The Insight lander is losing power because of all the dust on its solar panels. NASA said Tuesday it will keep using the spacecraft’s seismometer to register marsquakes until the power peters out, likely in July. Then flight controllers will monitor InSight until the end of this year, before calling everything off.

“There really hasn’t been too much doom and gloom on the team. We’re really still focused on operating the spacecraft,” said Jet Propulsion Laboratory’s Bruce Banerdt, the principal scientist.

Since landing on Mars in 2018, InSight has detected more than 1,300 marsquakes; the biggest one, a magnitude 5, occurred two weeks ago.

It will be NASA’s second Mars lander lost to dust: A global dust storm took out Opportunity in 2018. In InSight’s case, it’s been a gradual gathering of dust, especially over the past year.

WATCH | NASA scientists discuss InSight’s goals on Mars: [embedded content]

Rethinking solar power

NASA’s two other functioning spacecraft on the Martian surface — rovers Curiosity and Perseverance — are still going strong thanks to nuclear power.

The space agency may rethink solar power in the future for Mars, said planetary science director Lori Glaze, or at least experiment with new panel-clearing tech or aim for the less-stormy seasons.

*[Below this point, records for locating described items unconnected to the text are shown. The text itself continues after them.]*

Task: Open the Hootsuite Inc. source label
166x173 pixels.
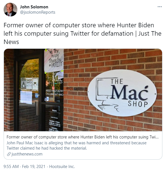Action: 62,167
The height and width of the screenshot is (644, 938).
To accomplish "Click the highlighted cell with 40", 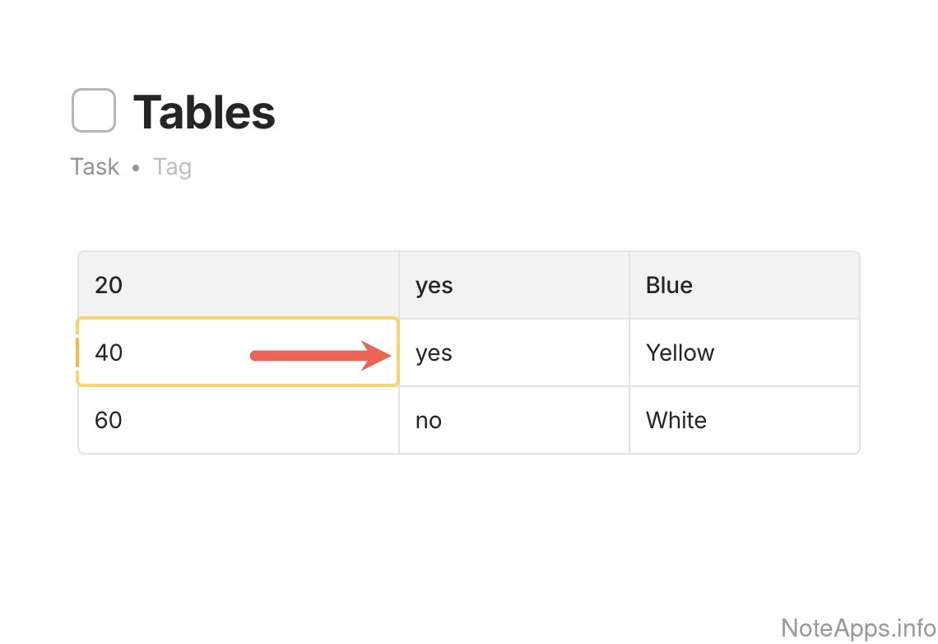I will (x=165, y=352).
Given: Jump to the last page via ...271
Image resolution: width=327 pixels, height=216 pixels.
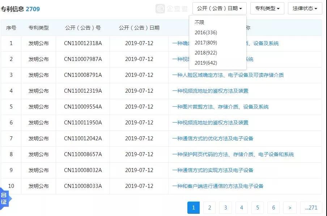Looking at the screenshot, I should tap(311, 208).
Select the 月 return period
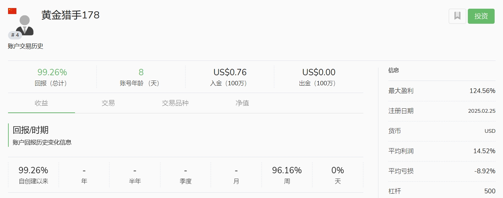Viewport: 503px width, 198px height. (236, 175)
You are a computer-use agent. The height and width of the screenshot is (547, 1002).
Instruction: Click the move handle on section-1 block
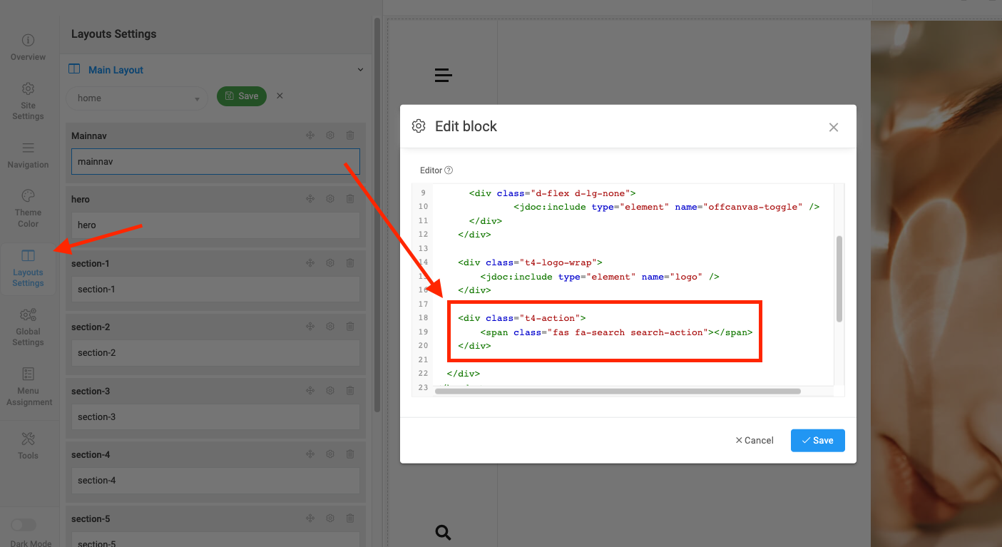(x=310, y=263)
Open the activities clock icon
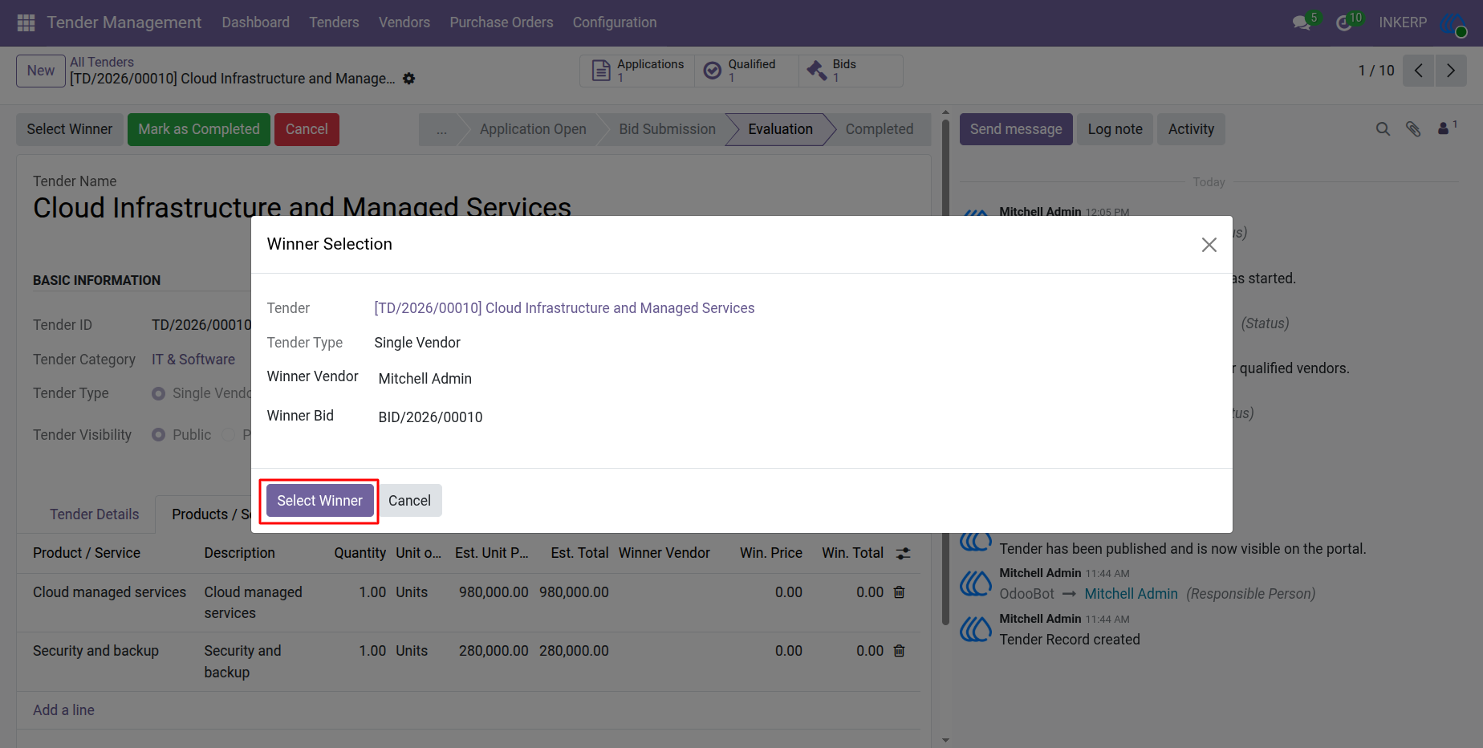The height and width of the screenshot is (748, 1483). point(1344,22)
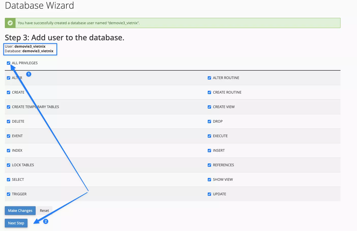Uncheck the ALTER privilege
357x231 pixels.
pos(8,78)
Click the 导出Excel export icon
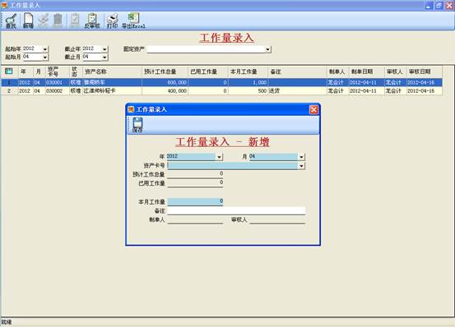This screenshot has height=327, width=455. [133, 21]
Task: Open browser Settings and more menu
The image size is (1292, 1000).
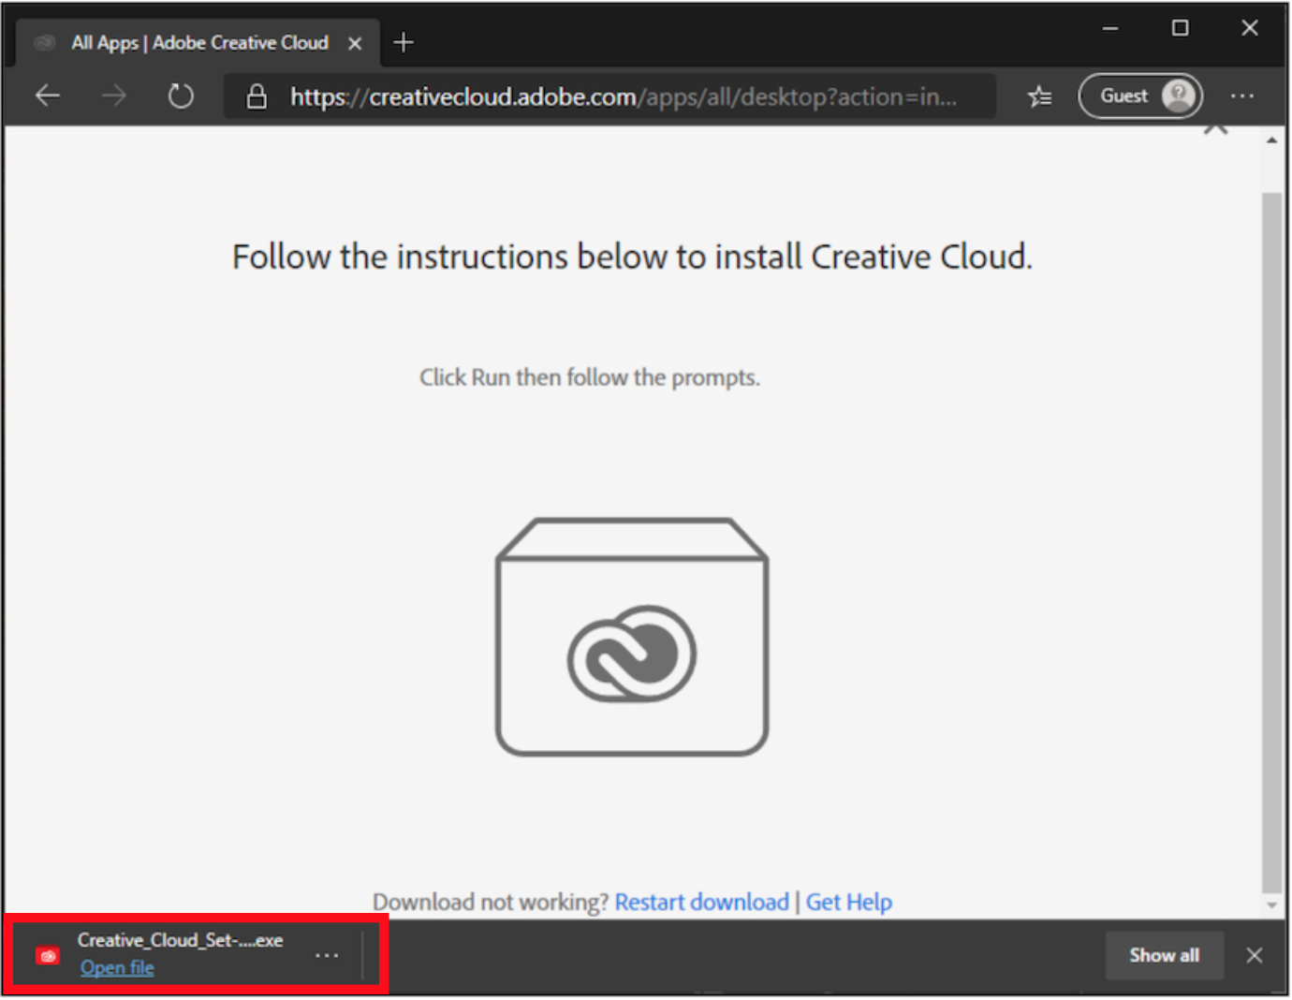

InSight currently is generating one-tenth of the power from the sun that it did upon arrival.

Deputy project manager Kathya Zamora Garcia said the lander initially had enough power to run an electric oven for one hour and 40 minutes; now it’s down to 10 minutes max.

The InSight team anticipated this much dust buildup, but hoped a gust of wind or a dust devil might clean off the solar panels. That has yet to happen, despite several thousand whirlwinds coming close.

“None of them have quite hit us dead-on yet enough to blow the dust off the panels,” Banerdt told reporters.

Another science instrument, dubbed the mole, was supposed to burrow five metres underground to measure the internal temperature of Mars. But the German digger never got deeper than a half-metre because of the unexpected composition of the red dirt, and it finally was declared dead at the beginning of last year.